**PROVIDED TEXT:**
◆ ◆ ◆ ◆

Asked if Murray can retain his Wimbledon crown, the 29-year-old Hutchins said: "Absolutely, he could. It's by no means easy, it's by no means a guarantee, but I believe he's one of the best three players in the world and has been for the past four years.
"If he is able to get through the first week he will put himself in a position to be in the mix and that is all you can ask for, to put yourself in the quarter or semi-finals and really try on the day to feel good.
"When any player is in the quarters, semi or final of a tournament you're feeling good because you've won three or four matches, so you're confident.
"That's what Andy needs to do, as he always does, and that's to get himself through the first week and put himself in the mix where he feels comfortable and then it's down to the day on whether he can win ... it's not a 'yes', but it's a 'I hope so'."
Last June Hutchins had just completed his final chemotherapy session after being diagnosed with Hodgkin's lymphoma cancer in late 2012, but was committed to beginning his journey back to becoming a Davis Cup regular again.
Hutchins' target was to get himself fit and back playing with doubles partner Colin Fleming for Great Britain's Davis Cup team.
The pair had reached two Grand Slam doubles quarter-finals together in 2011 as well as winning the doubles rubber in Britain's previous three ties before Hutchins' illness.
In March, he was included as a reserve by British Davis Cup captain Leon Smith for their quarter-final tie with Italy in Naples and now he is back playing doubles events at ATP events with Fleming.
"I'm enjoying it a lot actually," said Wimbledon-born Hutchins. "It's been a fascinating four months where I've had to do various things which I've not had to do before.
"On site here I've really enjoyed being involved in the scheduling and the players and the actual on-site control with my managing director Stephen Farrow and the team that we have here - it's been a great experience.
"No (it hasn't been exhausting). I think because the team here is so exceptional, it's actually faultless here - we've done well to put together a good team.
"I feel good, I don't feel that I'm tired or drained at all and I'm back playing. I played this year at Dusseldorf, Munich and the French Open.
"Being in Italy was a great experience. I think all of the players that are in the Davis Cup team, whether it be me, Andy, James (Ward), Dan (Evans), Colin, we all love playing for our country.
"We've all got Davis Cup records and to put ourselves 2-1 up with Andy to play was where we wanted to be at least and then (Fabio) Fognini came out and played a blinder. What a match he played! Fognini in Italy was very, very tough to beat, but for me personally to be there and witness it all was really special and memorable after everything that happened.
"I never felt apart from the team. I always felt they were always involved with me and I had a very close relationship with everyone in the team, even when I wasn't playing in the matches.
"To be actually selected as part of the four was exceptional and was really the highlight for me."
With Smith taking over the captaincy in 2010, he led GB to the quarter-finals of the competition for the first time in 28 years following a famous victory over the USA in San Diego. It was an eighth win from nine matches for Smith, whose reputation has grown with every tie.
And despite defeat against the Italians on clay, Hutchins rates captain Smith as one of the very best coaches he has worked under.
"He's brilliant," admitted Hutchins. "He's outstanding because results don't determine how good a person is at their job, but I think it adds to it and it almost secures proof to the outside world that someone is very good, so results have been excellent.
"Team management, man management, what he says on the chair, the environment he creates, how he makes people want to play for him and the country. The way he handles himself in the media always impresses me. How he handles himself on the courts, tactically, the way he trusts people to do certain roles - his support team.
"He knows his strengths and weaknesses and he knows how to get the best out of his players and that's the art of being a good coach - being able to each player feel comfortable and give their best and to drag the best out of them."

◆ ◆ ◆ ◆

**DATASET EXTRACT:**
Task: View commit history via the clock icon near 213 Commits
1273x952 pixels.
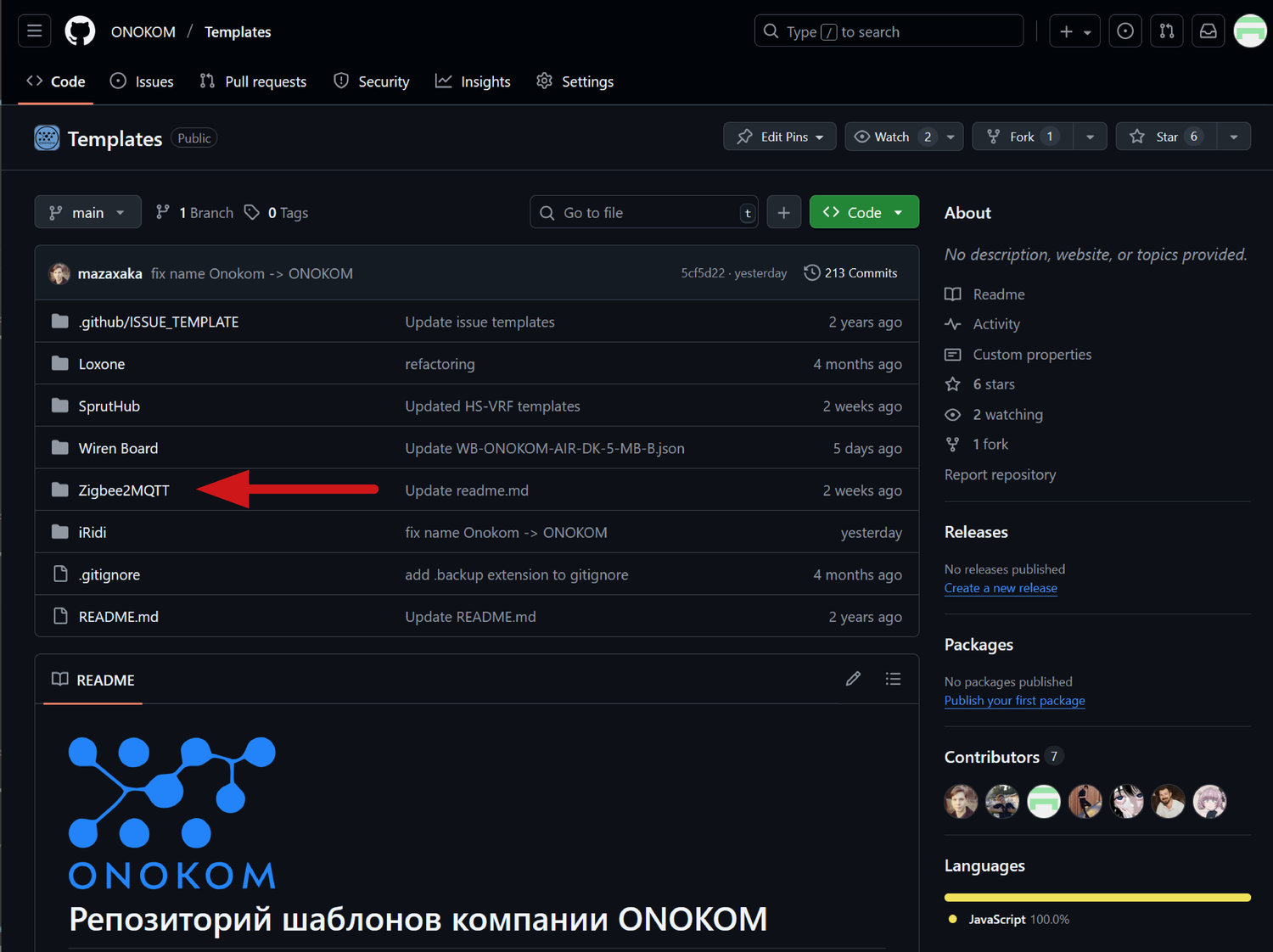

◆ ◆ ◆ ◆

**REQUIRED TASKS:**
**a.** In the Hutchins text, who is the doubles partner Hutchins wanted to play with again for Great Britain's Davis Cup team?
**b.** Retype word for word the part of the Hutchins text that opens with the words containing "Last June Hutchins" and closes with "Cup regular again.".
Answer using nothing but the Hutchins text.

**RESULTS IN ORDER:**
**a.** Colin Fleming.

**b.**
Last June Hutchins had just completed his final chemotherapy session after being diagnosed with Hodgkin's lymphoma cancer in late 2012, but was committed to beginning his journey back to becoming a Davis Cup regular again.